[Hpn] Homeless complex opposed by Colorado Springs residents task force FWD

Tom Boland wgcp@earthlink.net
Tue, 16 May 2000 21:16:59 -0700 (PDT)

FWD  Associated Press - AP Wire Service - May 15, 2000


COLORADO SPRINGS, Colo. (AP) _ Weeks of negotiations between
organizers and neighbors of a proposed homeless social-service
complex in Colorado Springs have broken down, setting up what may
be a tough fight as the $6 million project inches toward a City
Council vote.

A coalition of nonprofit groups, led by the El Pomar Foundation
and the American Red Cross, wants to build a center consolidating
services for the city's homeless on a vacant piece of land owned by
Colorado Springs Utilities.

The building on the 3.7-acre site south of the Drake Power Plant
downtown. would include a shelter, soup kitchen, medical clinic and
other social services run by several agencies.

Once splintered over the project, residents of the small
neighborhood east of the site are now solidly against it. At a
public meeting Saturday On Saturday, they told organizers to look
for a new location.

``Our neighborhood does not want this shelter and this
conglomerated thing,'' said Edenna Hackos, who lives nearby.

──────────

--- TO DO ---
Rewrite more briefly the paragraph of the news article on the homeless complex that begins "A coalition of nonprofit groups," keeping its main facts.

--- STORED DATA ---
──────────

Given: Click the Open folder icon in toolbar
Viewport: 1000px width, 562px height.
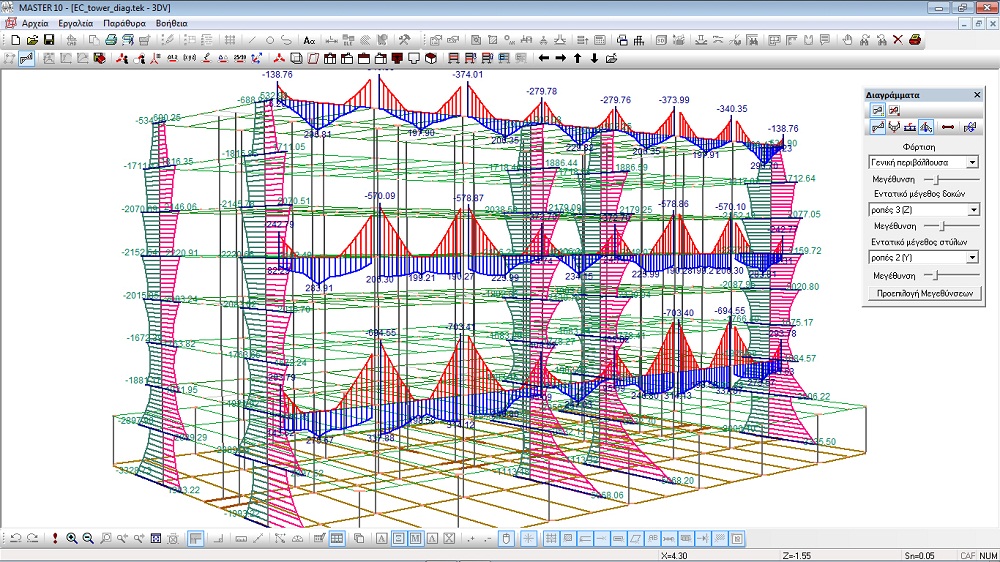Looking at the screenshot, I should coord(31,40).
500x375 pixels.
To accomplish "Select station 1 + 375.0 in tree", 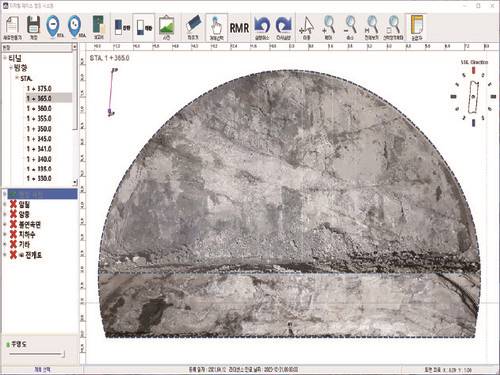I will click(39, 89).
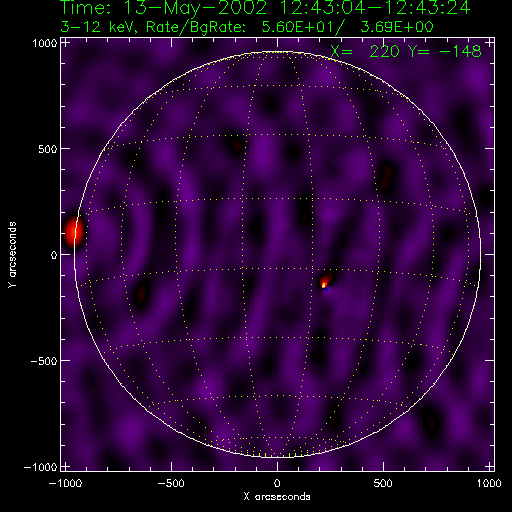
Task: Click the -1000 tick label on Y axis
Action: (x=40, y=467)
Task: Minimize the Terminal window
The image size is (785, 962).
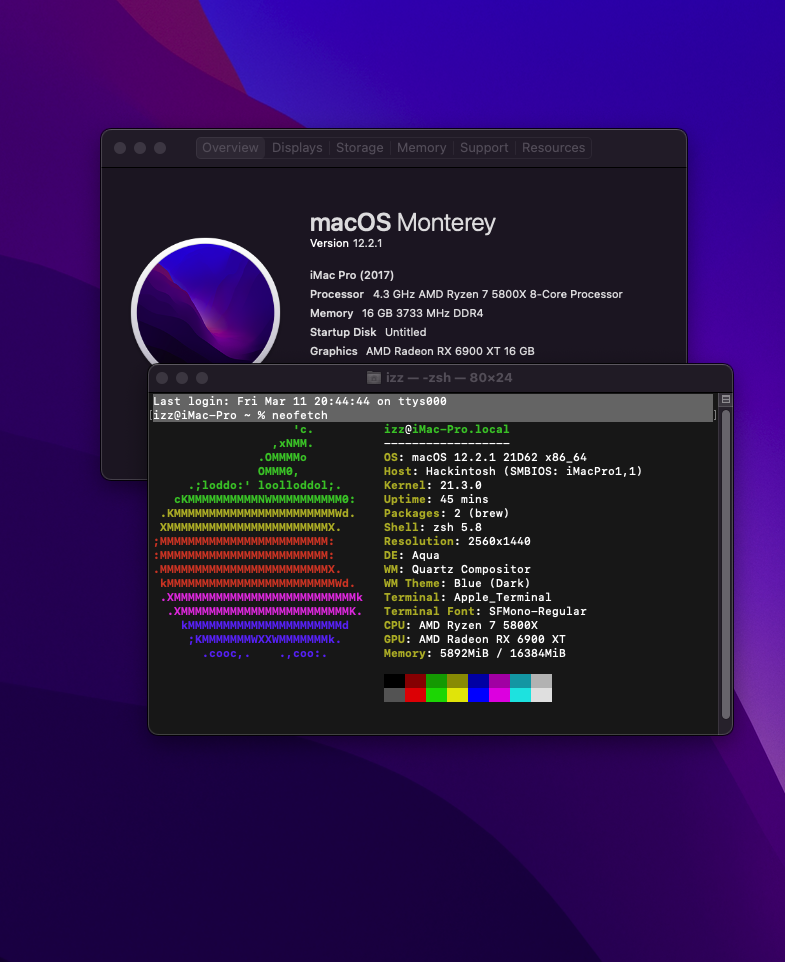Action: (182, 378)
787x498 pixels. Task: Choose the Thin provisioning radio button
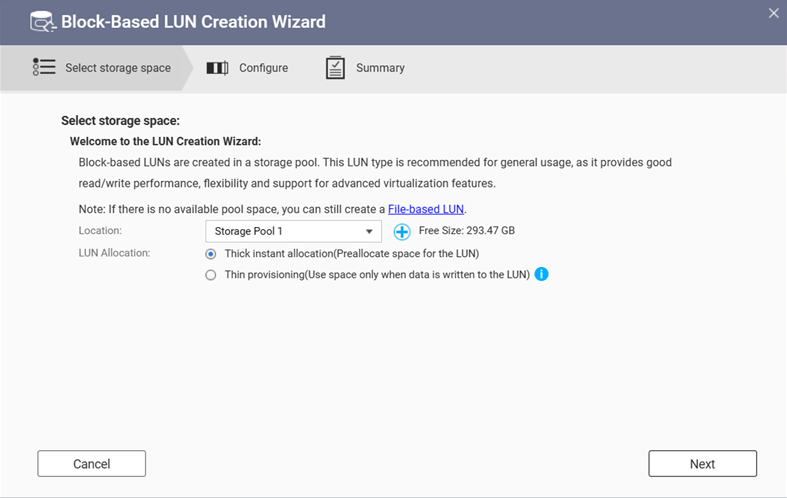[x=210, y=275]
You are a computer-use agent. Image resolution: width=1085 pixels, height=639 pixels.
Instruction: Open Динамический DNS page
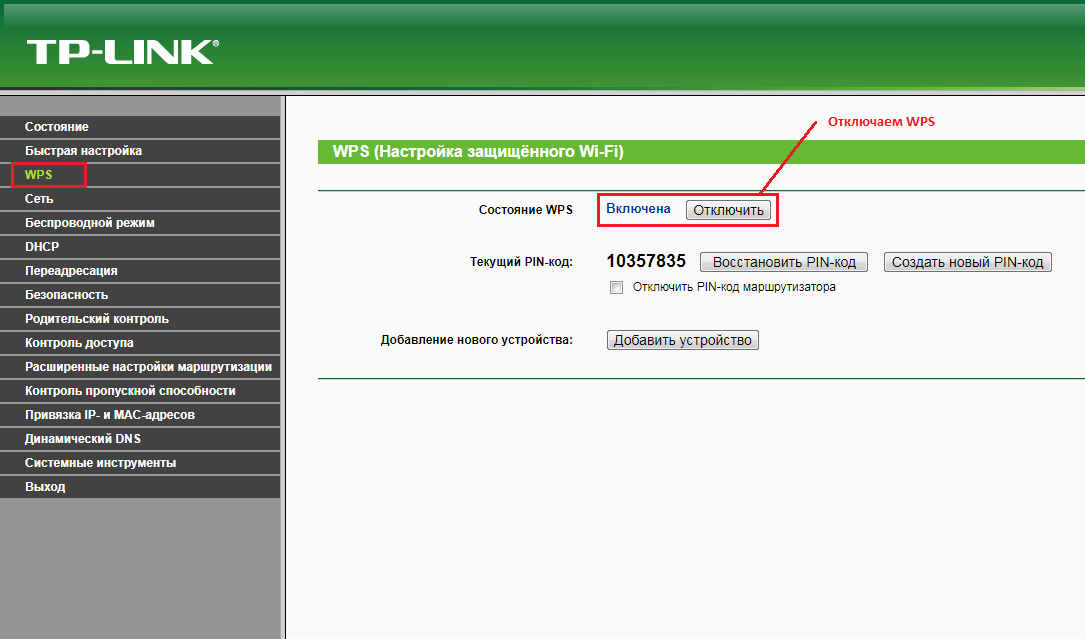click(83, 439)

──────────

--- SOLUTION TO THE EXERCISE ---
Nonprofit groups led by the El Pomar Foundation and the American Red Cross want to build a center that consolidates the city's homeless services on vacant land owned by Colorado Springs Utilities.